AUSWAHL:
···

Mehrere Versicherer haben in den vergangenen Wochen die Einführung sogenannter Telematik-Tarife angekündigt. Das heißt, das Auto kommuniziert ohne das Wissen des Fahrers mit der Versicherung und speichert u.a. das Fahrverhalten.

Dabei wird der Fahrstil, also beispielsweise das Beschleunigung- und Bremsverhalten, eines Versicherten aufgezeichnet, übermittelt und ausgewertet. Die Idee dahinter: Wer vernünftiger fährt, soll weniger bezahlen. Außerdem soll es im Falle eines Unfalls einen automatischen Notruf geben.

Aus den Daten lassen sich exakte Verhaltens- und Bewegungsprofile des Fahrers erstellen. Viele Firmen haben daran großes Interesse: der eigene Arbeitgeber, das Finanzamt, Versicherungen, Autowerkstätten, Fahrzeughersteller, Gesundheitsdienstleister. Vielleicht auch die Maut-Behörde und Geheimdienste.

Konkret ist das von folgenden Versicherungen bekannt:

– Die HUK-Coburg bestätigt, dass das Unternehmen derzeit entsprechende Aufzeichnungsgeräte testet.

– Die Allianz arbeitet in Italien schon seit Jahren mit Telematik-Tarifen und beobachtet die Entwicklung in Deutschland.

„Wir sind der Meinung, dass die deutschen Autofahrer einen Telematik-Tarif annehmen werden, sofern er die Datensicherheit der Kunden sicherstellt und deutliche Vorteile für die Zielgruppe bringt“, sagte Allianz-Vorstand Alexander Vollert. Die Allianz plant die Einführung der Tarife 2016.

···

VORLIEGENDES MATERIAL:
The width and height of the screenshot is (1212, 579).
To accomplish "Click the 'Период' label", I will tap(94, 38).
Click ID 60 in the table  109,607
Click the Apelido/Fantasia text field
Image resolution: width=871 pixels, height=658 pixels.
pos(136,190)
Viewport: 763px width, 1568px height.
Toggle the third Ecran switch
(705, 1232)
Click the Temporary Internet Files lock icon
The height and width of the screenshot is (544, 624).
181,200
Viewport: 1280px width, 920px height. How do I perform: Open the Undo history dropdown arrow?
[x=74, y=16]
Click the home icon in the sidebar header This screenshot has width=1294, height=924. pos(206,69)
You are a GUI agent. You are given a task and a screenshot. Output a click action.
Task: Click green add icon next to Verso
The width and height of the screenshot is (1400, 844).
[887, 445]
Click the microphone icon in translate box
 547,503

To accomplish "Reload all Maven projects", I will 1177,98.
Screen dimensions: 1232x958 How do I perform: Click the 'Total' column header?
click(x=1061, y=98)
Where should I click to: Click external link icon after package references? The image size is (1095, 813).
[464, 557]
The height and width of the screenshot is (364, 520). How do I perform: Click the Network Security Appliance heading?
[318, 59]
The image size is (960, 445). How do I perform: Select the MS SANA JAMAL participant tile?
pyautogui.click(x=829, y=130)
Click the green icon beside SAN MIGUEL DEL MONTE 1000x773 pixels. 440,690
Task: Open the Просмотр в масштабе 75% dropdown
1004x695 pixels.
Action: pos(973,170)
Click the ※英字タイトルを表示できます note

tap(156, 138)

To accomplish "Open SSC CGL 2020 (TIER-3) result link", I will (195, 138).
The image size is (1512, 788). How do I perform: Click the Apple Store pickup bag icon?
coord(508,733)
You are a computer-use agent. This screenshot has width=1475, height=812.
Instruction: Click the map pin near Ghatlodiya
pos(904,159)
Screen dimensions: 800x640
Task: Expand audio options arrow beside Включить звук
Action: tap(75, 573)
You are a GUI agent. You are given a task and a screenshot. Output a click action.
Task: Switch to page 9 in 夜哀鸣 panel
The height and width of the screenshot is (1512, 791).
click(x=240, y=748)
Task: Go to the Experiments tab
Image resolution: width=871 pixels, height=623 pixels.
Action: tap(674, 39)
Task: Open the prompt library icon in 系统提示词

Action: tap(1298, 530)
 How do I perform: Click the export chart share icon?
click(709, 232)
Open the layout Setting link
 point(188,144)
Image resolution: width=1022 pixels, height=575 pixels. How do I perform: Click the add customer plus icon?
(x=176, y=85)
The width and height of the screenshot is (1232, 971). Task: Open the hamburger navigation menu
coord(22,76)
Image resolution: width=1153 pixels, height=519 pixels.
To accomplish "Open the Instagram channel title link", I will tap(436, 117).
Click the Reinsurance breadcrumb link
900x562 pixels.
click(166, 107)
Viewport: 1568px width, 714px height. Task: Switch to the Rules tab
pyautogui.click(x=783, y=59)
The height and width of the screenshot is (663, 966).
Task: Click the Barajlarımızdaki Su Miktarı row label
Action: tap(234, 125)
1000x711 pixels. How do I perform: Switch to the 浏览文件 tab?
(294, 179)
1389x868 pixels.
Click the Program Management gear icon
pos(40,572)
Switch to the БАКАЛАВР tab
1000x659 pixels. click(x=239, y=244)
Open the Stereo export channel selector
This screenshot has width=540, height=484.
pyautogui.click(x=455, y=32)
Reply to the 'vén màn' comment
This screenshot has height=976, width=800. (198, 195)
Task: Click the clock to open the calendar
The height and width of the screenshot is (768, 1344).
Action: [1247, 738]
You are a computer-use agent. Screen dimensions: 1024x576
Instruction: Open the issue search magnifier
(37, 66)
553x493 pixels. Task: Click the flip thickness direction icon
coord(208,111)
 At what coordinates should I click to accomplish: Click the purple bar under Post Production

···

ANFORDERUNG: Gib den Text über die Telematik-Tarife der Versicherer vollständig und unverändert wieder. Die Einträge sind eigenständiges Material.

ANTWORT ZUR AUFGABE:
Mehrere Versicherer haben in den vergangenen Wochen die Einführung sogenannter Telematik-Tarife angekündigt. Das heißt, das Auto kommuniziert ohne das Wissen des Fahrers mit der Versicherung und speichert u.a. das Fahrverhalten.

Dabei wird der Fahrstil, also beispielsweise das Beschleunigung- und Bremsverhalten, eines Versicherten aufgezeichnet, übermittelt und ausgewertet. Die Idee dahinter: Wer vernünftiger fährt, soll weniger bezahlen. Außerdem soll es im Falle eines Unfalls einen automatischen Notruf geben.

Aus den Daten lassen sich exakte Verhaltens- und Bewegungsprofile des Fahrers erstellen. Viele Firmen haben daran großes Interesse: der eigene Arbeitgeber, das Finanzamt, Versicherungen, Autowerkstätten, Fahrzeughersteller, Gesundheitsdienstleister. Vielleicht auch die Maut-Behörde und Geheimdienste.

Konkret ist das von folgenden Versicherungen bekannt:

– Die HUK-Coburg bestätigt, dass das Unternehmen derzeit entsprechende Aufzeichnungsgeräte testet.

– Die Allianz arbeitet in Italien schon seit Jahren mit Telematik-Tarifen und beobachtet die Entwicklung in Deutschland.

„Wir sind der Meinung, dass die deutschen Autofahrer einen Telematik-Tarif annehmen werden, sofern er die Datensicherheit der Kunden sicherstellt und deutliche Vorteile für die Zielgruppe bringt“, sagte Allianz-Vorstand Alexander Vollert. Die Allianz plant die Einführung der Tarife 2016.